IBM Gave U.S. Open Viewers A New Way Of Watching Tennis
The tournament featured data analysis and captions created by IBM Watson in real time
We’ve seen IBM Watson take on trivia on Jeopardy, but what insights may the intelligent robot provide to the world of tennis? Using a special interface called the Slamtracker, Watson was able to automatically generate captions and analyses for the different matches during the U.S. Open, even in real time. The data-processing machine takes information from officials and on-court speed tracking radar to mark what spots the player has marked the most points in, how the player might come out of a losing situation, among other relevant information.
All of the data is processed by Apache Spark, a data-processing tool hosted on IBM’s Bluemix.

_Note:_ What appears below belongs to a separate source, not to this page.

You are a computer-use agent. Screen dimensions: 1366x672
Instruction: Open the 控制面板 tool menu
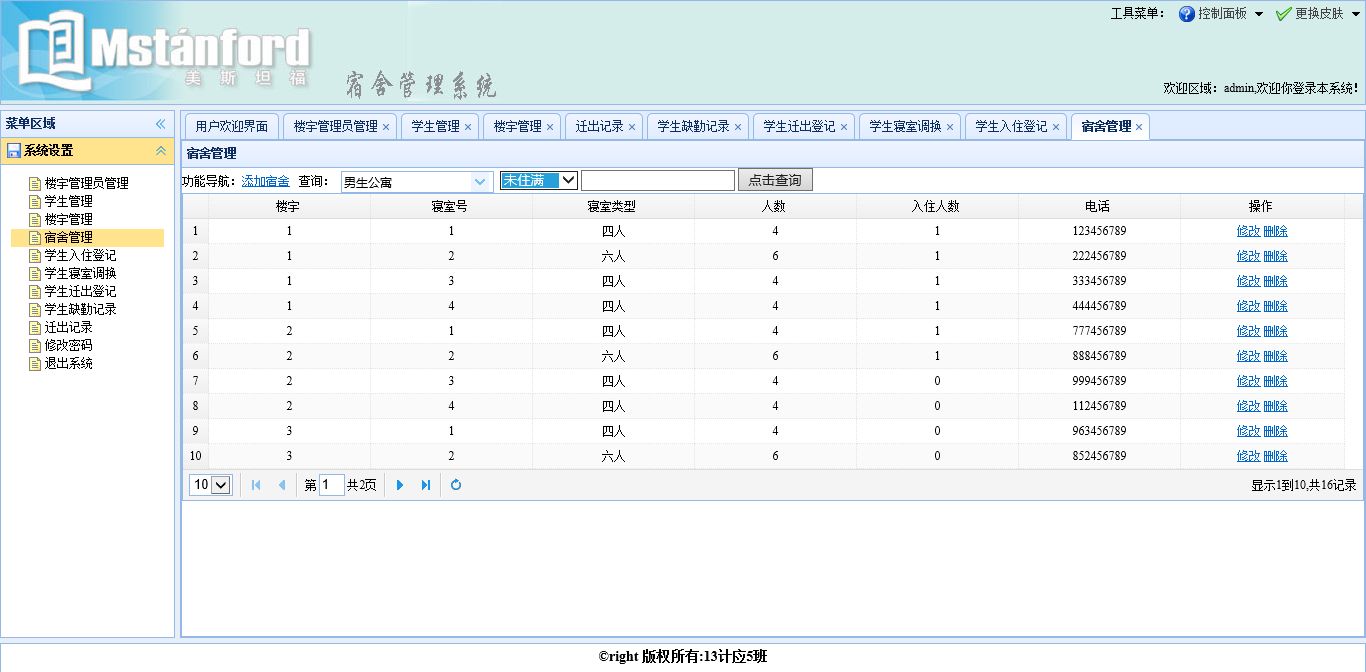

IBM program manager John Kent told Fast Company that these recaps are for more than just reliving the best parts of the match, especially for the players:
“We provide the players with a USB key shortly after their match that has video of their match. Not just like a DVR kind-of version where they can fast-forward through their match [to specific moments], but we also index it to all the points and statistics.”

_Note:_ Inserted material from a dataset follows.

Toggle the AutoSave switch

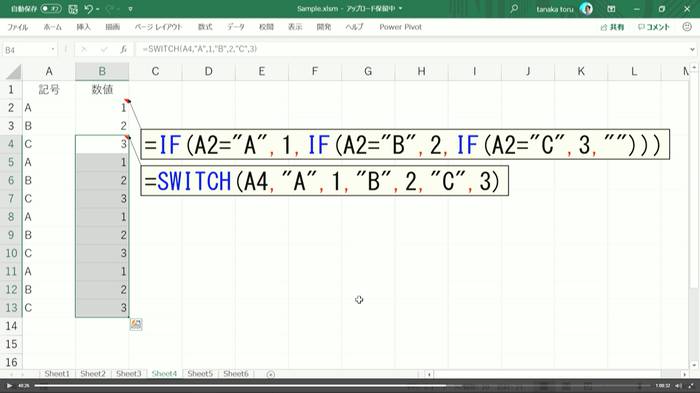[51, 8]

The system also automatically adds subtitles to match commentaries and to player interviews, creating Americans with Disabilities Act-compliant transcripts for deaf fans of the sports at a speed faster than any human typist could provide.
IBM estimated before the tournament launch that 15 million viewers would use the U.S. Open’s website and apps to keep track of the action, meaning that Watson got plenty of chances to show off its analytical prowess.
If the feature works well, Watson may be implemented in other IBM digitally supported events like the other Grand Slam tennis tournaments, the Masters Golf Tournament, and the Tony Awards.